The nearly empty spectator gallery, absence of music and a lowered flag indicated the sombre mood of a nation recovering from the brutal attack on innocent schoolchildren by Talibani militants in Peshawar.
A day after a horrific attack in Pakistan killed more than 100 students, the other side of the Radcliffe Line was devoid of energy and vibrancy, indicating the agony of the neighbouring nation.
The Pakistani gallery that is normally jam packed and has around 4,000 people saw merely 100-120 spectators at about 4.30pm when the retreat ceremony began. There were also no patriotic songs to charge up the audience.
Pakistani Prime Minister Nawaz Sharif had announced a three-day national mourning after the incident.
However, on the Indian side, routine marked the day.
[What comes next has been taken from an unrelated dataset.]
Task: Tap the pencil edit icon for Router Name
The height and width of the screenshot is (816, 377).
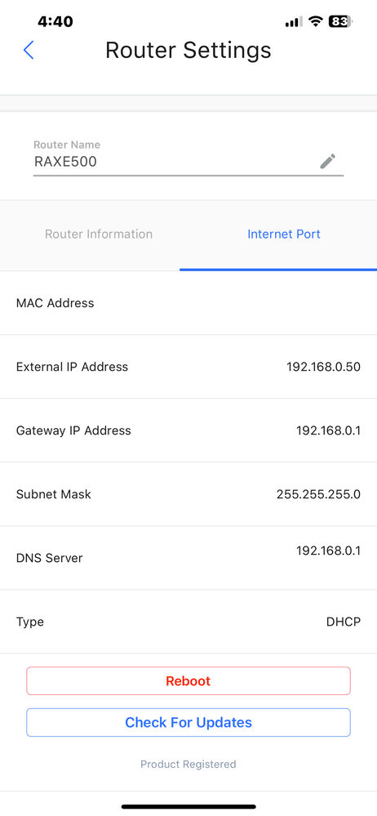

Spectators thronged the place in huge numbers and music and dance continued as normal.
Aggression as usual
Even though the Pakistani gallery wore a gloomy look, there was no dearth of aggression when it came to the Pakistani Rangers and Border Security Force jawans during the retreat ceremony.
Starting off with a couple of foot stomps, the BSF personnel and Pakistani Rangers moved towards one another with their arms swinging and postures erect.
As the gates opened, the scripted story of aggression was on display again.
Even when a suicide bomber had blown himself up on the Pakistani side in November, killing over 50 people, the Pakistani Rangers had continued with the ceremony in full momentum.
However, the killing of schoolchildren seems to have ripped Pakistan.
At the time of the Wagah blast, Pakistan had asked India to suspend the ceremony for three days but later, went ahead with the ceremony without informing the Indian side.